Dataset records
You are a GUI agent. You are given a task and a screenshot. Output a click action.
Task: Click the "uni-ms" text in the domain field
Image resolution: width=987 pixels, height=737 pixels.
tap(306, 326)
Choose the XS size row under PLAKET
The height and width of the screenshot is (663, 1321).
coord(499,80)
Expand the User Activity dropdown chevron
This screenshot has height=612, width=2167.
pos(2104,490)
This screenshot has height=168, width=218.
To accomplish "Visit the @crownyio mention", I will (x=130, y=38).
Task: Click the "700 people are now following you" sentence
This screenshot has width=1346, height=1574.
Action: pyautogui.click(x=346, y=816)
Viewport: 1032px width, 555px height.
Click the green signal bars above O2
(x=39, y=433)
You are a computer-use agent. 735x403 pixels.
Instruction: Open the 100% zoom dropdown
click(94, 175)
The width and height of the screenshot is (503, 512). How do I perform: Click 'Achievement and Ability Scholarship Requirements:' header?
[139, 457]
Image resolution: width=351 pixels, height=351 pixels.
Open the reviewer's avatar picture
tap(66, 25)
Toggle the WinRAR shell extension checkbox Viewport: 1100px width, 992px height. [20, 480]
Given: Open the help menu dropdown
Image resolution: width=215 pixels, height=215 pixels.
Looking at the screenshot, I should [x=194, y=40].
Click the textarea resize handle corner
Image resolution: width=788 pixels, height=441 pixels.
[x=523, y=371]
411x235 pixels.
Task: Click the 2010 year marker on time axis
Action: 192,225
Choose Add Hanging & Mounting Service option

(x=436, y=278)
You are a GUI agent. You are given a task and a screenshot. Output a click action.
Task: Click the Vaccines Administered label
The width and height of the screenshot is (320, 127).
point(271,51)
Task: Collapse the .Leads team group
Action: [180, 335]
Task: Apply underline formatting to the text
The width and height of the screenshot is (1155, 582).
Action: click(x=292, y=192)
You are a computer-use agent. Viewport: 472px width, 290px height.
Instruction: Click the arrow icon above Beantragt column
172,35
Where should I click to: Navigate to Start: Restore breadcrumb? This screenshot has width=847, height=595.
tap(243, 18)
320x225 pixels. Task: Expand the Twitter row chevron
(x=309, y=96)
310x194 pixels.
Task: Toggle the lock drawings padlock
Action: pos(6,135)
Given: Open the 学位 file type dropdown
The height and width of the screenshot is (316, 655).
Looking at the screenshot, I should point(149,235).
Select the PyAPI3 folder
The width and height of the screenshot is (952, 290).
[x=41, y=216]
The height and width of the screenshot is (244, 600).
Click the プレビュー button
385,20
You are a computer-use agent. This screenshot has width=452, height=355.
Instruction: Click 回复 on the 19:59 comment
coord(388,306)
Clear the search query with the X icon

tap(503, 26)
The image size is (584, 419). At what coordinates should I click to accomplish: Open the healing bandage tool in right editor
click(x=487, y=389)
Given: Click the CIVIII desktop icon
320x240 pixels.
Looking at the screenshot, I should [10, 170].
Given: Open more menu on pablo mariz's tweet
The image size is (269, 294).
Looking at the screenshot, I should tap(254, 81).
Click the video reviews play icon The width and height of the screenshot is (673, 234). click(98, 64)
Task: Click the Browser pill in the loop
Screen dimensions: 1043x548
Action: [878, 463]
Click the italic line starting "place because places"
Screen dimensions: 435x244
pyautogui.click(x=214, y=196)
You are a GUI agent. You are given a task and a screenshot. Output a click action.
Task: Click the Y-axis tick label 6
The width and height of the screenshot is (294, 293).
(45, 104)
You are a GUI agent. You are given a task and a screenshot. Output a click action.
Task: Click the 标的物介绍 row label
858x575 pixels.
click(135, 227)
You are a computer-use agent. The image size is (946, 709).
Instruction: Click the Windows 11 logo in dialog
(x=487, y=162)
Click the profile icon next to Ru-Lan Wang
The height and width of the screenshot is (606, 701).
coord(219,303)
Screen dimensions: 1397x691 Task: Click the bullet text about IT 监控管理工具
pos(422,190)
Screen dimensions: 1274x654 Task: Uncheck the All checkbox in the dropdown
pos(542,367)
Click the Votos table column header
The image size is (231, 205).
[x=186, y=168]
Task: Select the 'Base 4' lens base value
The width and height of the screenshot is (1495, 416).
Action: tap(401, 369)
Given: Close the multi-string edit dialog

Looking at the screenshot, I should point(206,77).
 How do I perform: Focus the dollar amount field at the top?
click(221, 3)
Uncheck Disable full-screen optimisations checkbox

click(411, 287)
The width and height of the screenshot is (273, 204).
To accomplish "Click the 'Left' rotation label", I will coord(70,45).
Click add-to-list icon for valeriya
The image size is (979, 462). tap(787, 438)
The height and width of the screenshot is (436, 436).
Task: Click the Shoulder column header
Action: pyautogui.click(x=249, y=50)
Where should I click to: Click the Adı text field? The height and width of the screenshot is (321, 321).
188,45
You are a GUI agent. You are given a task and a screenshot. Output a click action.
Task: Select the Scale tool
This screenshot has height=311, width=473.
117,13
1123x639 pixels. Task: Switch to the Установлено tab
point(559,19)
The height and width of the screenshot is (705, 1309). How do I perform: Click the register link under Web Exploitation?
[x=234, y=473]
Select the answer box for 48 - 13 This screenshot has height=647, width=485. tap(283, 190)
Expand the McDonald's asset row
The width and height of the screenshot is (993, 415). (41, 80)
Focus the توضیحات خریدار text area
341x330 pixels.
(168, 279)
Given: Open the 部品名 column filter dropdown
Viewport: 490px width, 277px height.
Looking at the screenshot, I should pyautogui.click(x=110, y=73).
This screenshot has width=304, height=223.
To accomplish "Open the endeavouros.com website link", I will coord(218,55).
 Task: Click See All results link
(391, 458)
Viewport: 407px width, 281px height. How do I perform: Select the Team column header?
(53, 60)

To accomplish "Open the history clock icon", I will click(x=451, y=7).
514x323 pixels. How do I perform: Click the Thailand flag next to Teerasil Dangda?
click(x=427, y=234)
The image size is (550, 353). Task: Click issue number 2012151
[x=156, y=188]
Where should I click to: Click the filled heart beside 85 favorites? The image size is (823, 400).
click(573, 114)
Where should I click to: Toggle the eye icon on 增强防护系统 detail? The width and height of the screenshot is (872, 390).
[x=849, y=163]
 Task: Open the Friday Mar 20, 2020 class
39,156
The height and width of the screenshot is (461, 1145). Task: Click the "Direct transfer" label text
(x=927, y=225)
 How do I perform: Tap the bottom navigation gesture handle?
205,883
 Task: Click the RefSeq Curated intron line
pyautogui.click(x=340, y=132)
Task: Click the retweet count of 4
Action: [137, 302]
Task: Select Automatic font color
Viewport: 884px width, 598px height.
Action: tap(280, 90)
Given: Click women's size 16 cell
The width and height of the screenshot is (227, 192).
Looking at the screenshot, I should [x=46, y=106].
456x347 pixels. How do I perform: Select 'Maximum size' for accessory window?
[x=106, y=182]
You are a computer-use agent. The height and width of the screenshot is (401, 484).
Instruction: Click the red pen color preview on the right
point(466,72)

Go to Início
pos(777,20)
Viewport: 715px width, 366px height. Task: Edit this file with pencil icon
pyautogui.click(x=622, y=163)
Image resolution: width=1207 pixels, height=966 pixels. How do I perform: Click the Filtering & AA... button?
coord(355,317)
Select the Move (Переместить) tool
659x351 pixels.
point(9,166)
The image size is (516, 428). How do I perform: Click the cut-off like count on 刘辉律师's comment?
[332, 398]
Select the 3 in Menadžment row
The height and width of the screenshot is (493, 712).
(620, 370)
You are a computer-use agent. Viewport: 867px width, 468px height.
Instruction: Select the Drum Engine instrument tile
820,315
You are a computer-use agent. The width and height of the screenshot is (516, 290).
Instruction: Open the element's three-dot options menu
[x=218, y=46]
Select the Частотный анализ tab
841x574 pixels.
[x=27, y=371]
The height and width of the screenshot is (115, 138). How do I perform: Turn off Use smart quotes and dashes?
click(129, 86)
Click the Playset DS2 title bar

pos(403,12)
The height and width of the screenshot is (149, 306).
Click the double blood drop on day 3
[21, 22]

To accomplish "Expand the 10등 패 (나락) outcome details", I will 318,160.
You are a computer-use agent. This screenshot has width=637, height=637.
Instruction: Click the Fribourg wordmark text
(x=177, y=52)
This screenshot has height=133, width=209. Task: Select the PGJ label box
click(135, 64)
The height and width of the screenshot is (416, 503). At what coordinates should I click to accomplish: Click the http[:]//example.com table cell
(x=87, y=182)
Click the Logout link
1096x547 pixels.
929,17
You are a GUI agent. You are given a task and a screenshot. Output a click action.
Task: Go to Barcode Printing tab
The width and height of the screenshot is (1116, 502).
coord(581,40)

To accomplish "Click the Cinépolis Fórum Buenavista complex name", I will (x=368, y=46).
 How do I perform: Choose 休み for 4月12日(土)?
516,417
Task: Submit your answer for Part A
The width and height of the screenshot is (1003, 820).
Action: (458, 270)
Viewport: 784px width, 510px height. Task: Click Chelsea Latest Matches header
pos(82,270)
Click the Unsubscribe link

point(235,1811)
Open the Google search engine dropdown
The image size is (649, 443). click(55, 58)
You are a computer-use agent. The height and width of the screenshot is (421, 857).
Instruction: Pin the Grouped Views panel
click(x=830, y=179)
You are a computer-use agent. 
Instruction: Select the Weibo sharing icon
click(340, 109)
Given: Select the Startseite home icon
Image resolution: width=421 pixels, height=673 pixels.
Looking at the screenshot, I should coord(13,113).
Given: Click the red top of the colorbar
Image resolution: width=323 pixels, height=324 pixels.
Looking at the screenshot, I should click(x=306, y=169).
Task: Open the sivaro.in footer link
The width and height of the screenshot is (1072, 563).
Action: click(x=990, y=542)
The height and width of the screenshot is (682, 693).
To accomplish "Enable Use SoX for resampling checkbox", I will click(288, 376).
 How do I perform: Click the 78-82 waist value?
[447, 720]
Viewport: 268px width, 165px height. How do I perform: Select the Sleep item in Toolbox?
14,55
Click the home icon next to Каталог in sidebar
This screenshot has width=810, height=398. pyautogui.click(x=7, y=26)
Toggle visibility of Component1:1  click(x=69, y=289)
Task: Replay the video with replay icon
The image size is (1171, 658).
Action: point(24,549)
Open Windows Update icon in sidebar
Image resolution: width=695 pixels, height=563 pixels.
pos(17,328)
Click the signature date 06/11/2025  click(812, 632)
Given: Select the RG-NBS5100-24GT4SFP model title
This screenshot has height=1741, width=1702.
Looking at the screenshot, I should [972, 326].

* Work item:
Exact duplication is required for the lines above, from the line that contains "Where should I click to: Navigate" to the line that contains "Click the video", inclusive; omit all others.

* Solution:
Where should I click to: Navigate to Start: Restore breadcrumb? This screenshot has width=847, height=595.
tap(243, 18)
320x225 pixels. Task: Expand the Twitter row chevron
(x=309, y=96)
310x194 pixels.
Task: Toggle the lock drawings padlock
Action: pos(6,135)
Given: Open the 学位 file type dropdown
The height and width of the screenshot is (316, 655).
Looking at the screenshot, I should point(149,235).
Select the PyAPI3 folder
The width and height of the screenshot is (952, 290).
[x=41, y=216]
The height and width of the screenshot is (244, 600).
Click the プレビュー button
385,20
You are a computer-use agent. This screenshot has width=452, height=355.
Instruction: Click 回复 on the 19:59 comment
coord(388,306)
Clear the search query with the X icon

tap(503, 26)
The image size is (584, 419). At what coordinates should I click to accomplish: Open the healing bandage tool in right editor
click(x=487, y=389)
Given: Click the CIVIII desktop icon
320x240 pixels.
Looking at the screenshot, I should [10, 170].
Given: Open more menu on pablo mariz's tweet
The image size is (269, 294).
Looking at the screenshot, I should tap(254, 81).
Click the video reviews play icon The width and height of the screenshot is (673, 234). click(98, 64)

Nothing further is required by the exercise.